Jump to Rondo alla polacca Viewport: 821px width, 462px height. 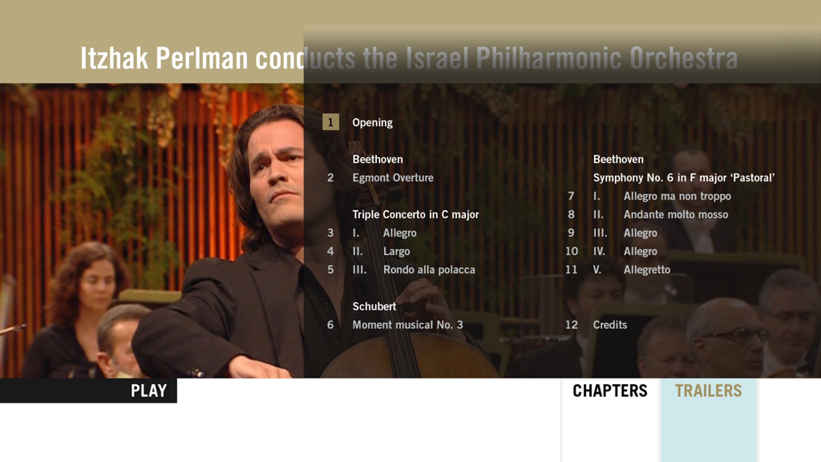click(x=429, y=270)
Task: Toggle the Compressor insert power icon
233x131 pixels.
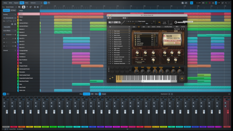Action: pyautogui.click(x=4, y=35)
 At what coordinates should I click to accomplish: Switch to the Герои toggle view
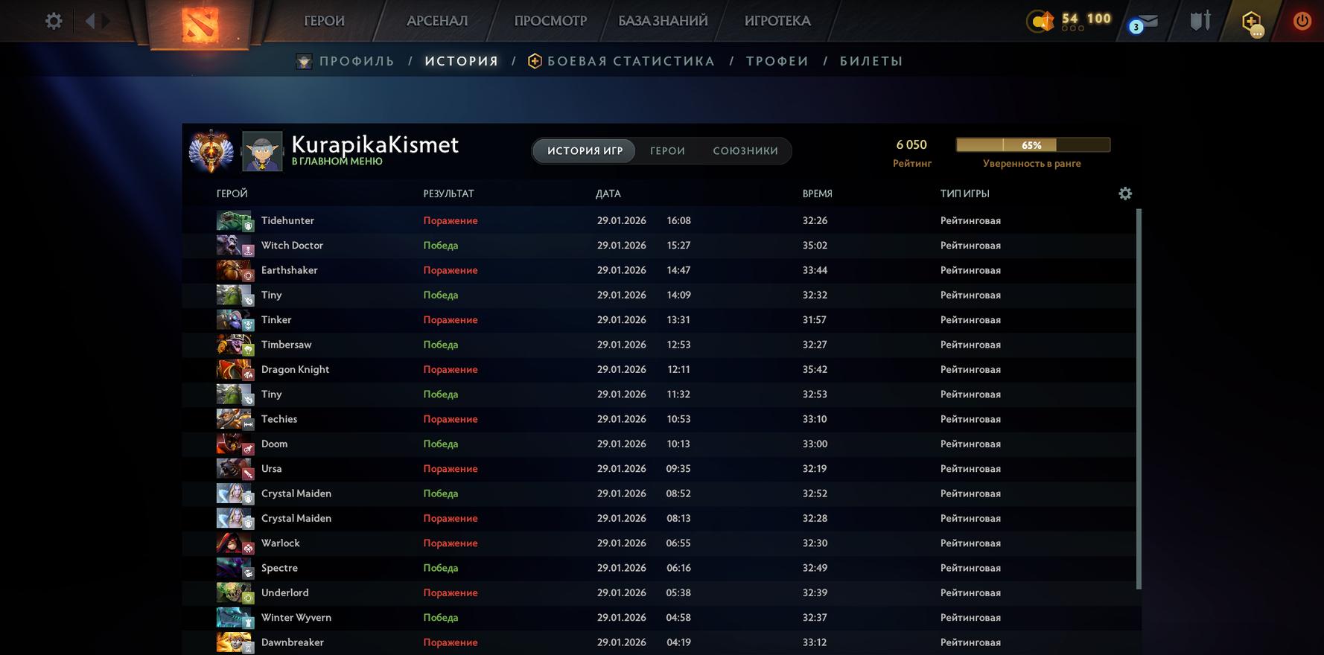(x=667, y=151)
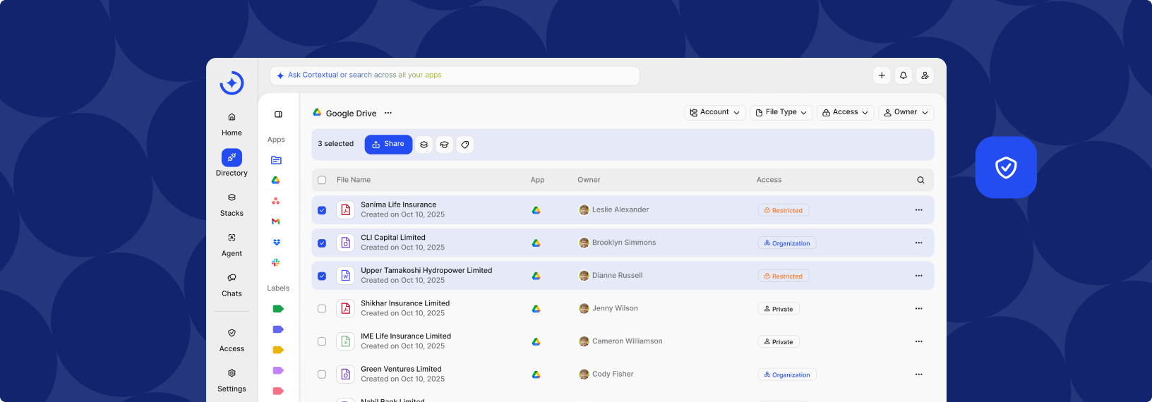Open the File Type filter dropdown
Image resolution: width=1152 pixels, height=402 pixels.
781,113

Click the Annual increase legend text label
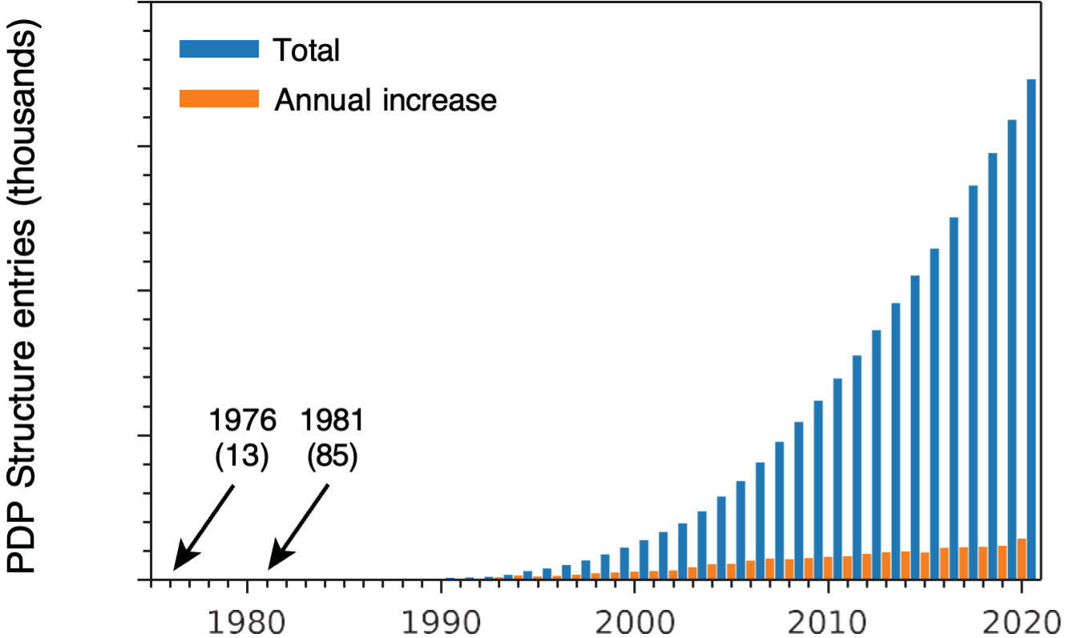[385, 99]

* [PROBLEM REQUIREMENTS] Give again exactly the lines from the one that contains "Task: Toggle the Compressor insert power icon" through the end of the material, both ends included, omitting the pictures.

* [YOUR RESPONSE]
Task: Toggle the Compressor insert power icon
233x131 pixels.
Action: pyautogui.click(x=4, y=35)
 At what coordinates should I click to accomplish: Switch to the Герои toggle view
(x=667, y=151)
Open the File Type filter dropdown
Image resolution: width=1152 pixels, height=402 pixels.
781,113

Click the Annual increase legend text label
[385, 99]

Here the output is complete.